Task material:
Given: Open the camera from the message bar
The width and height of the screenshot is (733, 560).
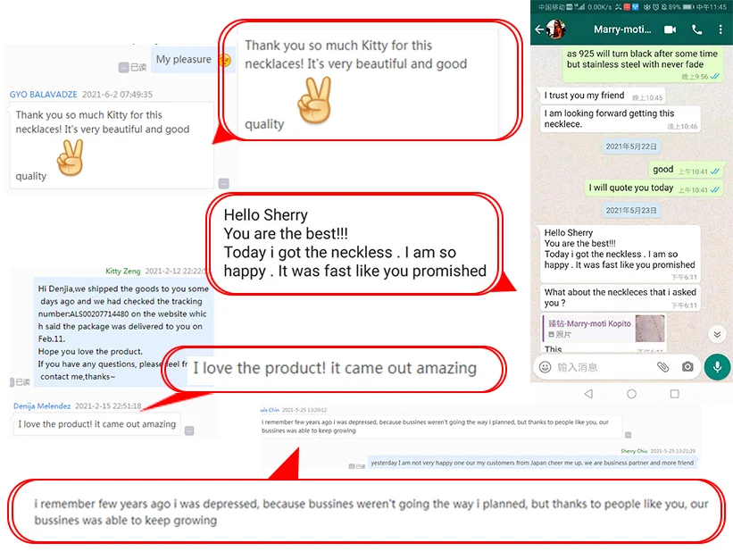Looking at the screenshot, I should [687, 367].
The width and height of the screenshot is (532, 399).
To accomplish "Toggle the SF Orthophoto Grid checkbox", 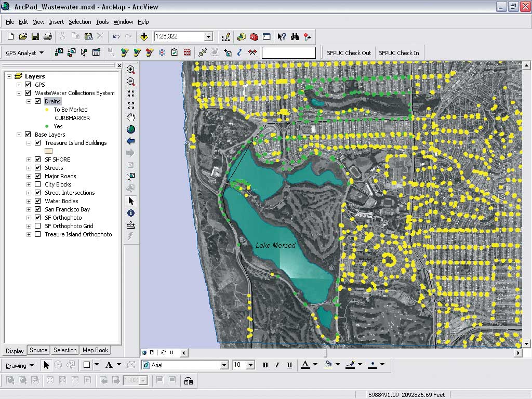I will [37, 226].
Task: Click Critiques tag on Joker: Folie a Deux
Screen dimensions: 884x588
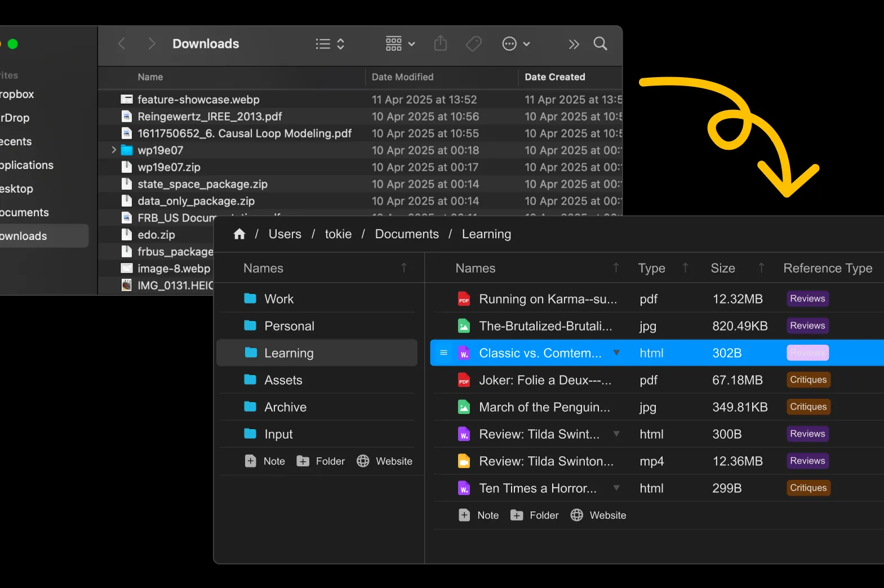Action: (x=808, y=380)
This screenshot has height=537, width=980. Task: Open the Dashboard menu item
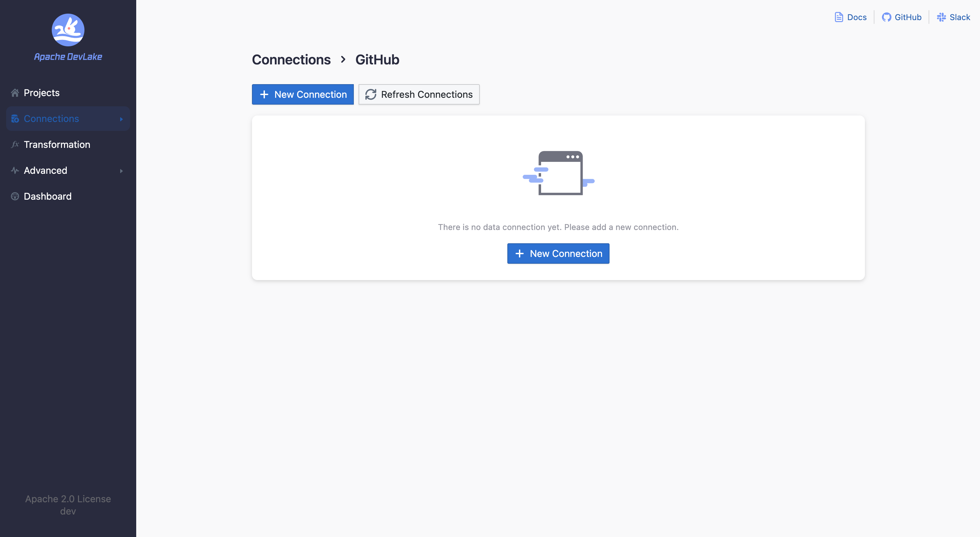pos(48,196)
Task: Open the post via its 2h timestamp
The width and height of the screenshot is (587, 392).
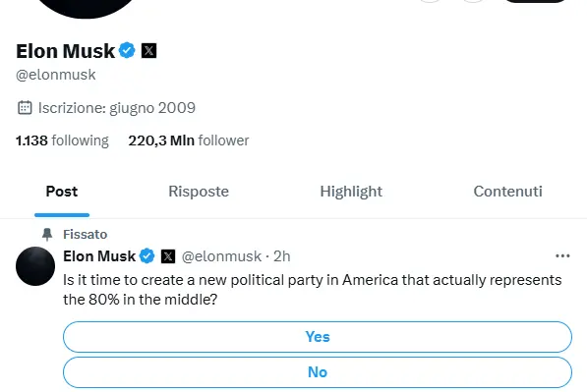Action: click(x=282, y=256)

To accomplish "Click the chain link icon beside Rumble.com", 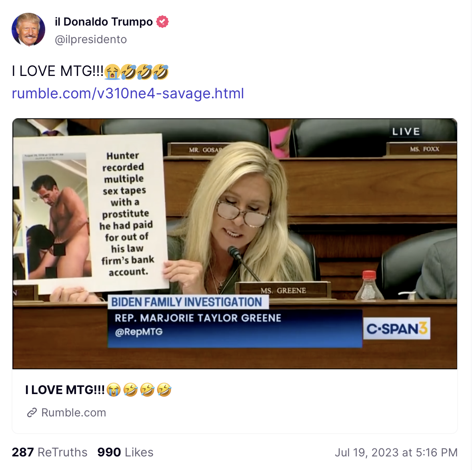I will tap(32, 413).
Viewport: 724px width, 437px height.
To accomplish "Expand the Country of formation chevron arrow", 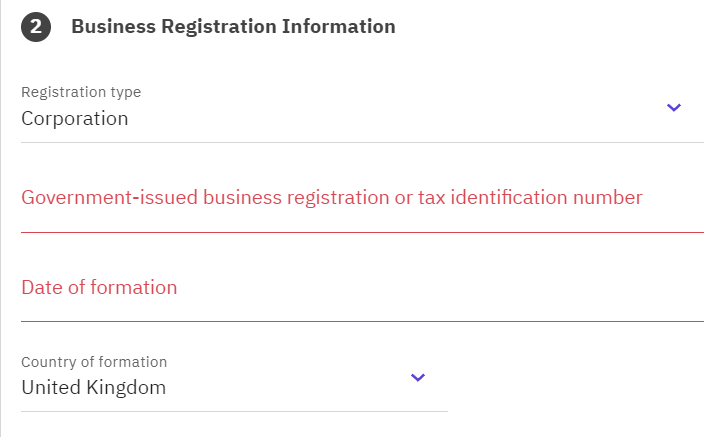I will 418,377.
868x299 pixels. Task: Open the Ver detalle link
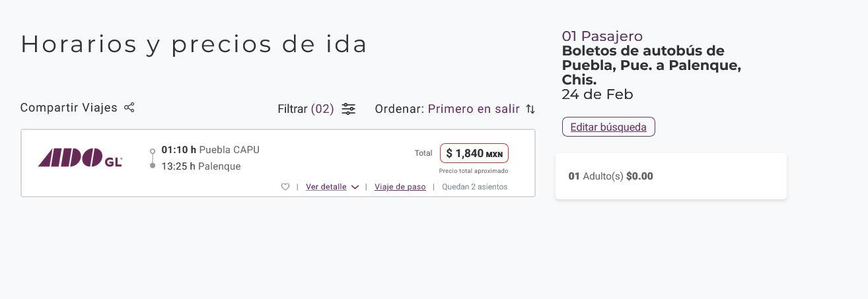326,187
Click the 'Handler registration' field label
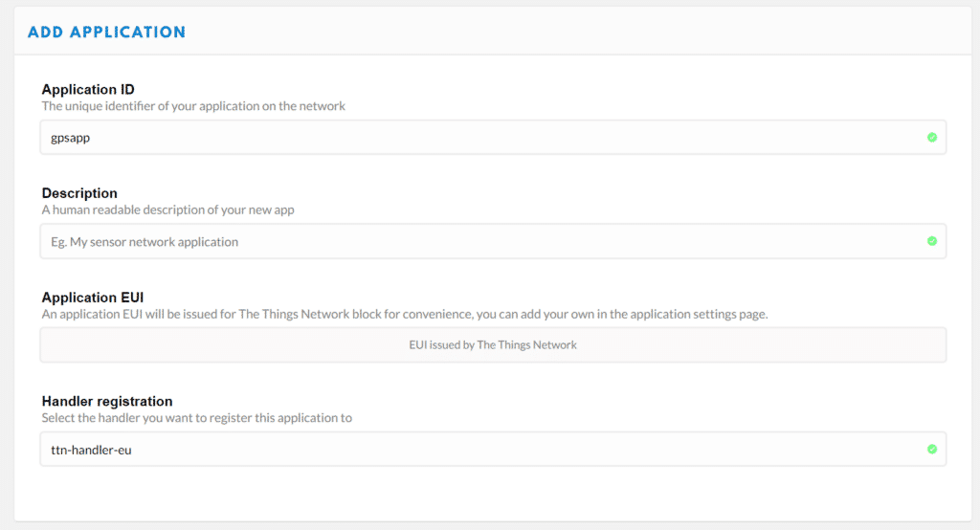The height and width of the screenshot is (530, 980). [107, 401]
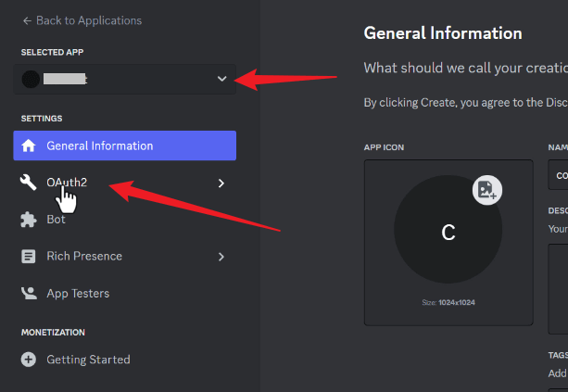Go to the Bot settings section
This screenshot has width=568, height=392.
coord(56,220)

Stated task:
Return everything from the line containing "868x299 pixels. Task: Open" down to the last line of the data, copied word for word, and leave the pictures out.

Solution for this exercise:
868x299 pixels. Task: Open the Ver detalle link
326,187
Click the 'Handler registration' field label
The height and width of the screenshot is (530, 980). [107, 401]
Go to the Bot settings section
This screenshot has width=568, height=392.
coord(56,220)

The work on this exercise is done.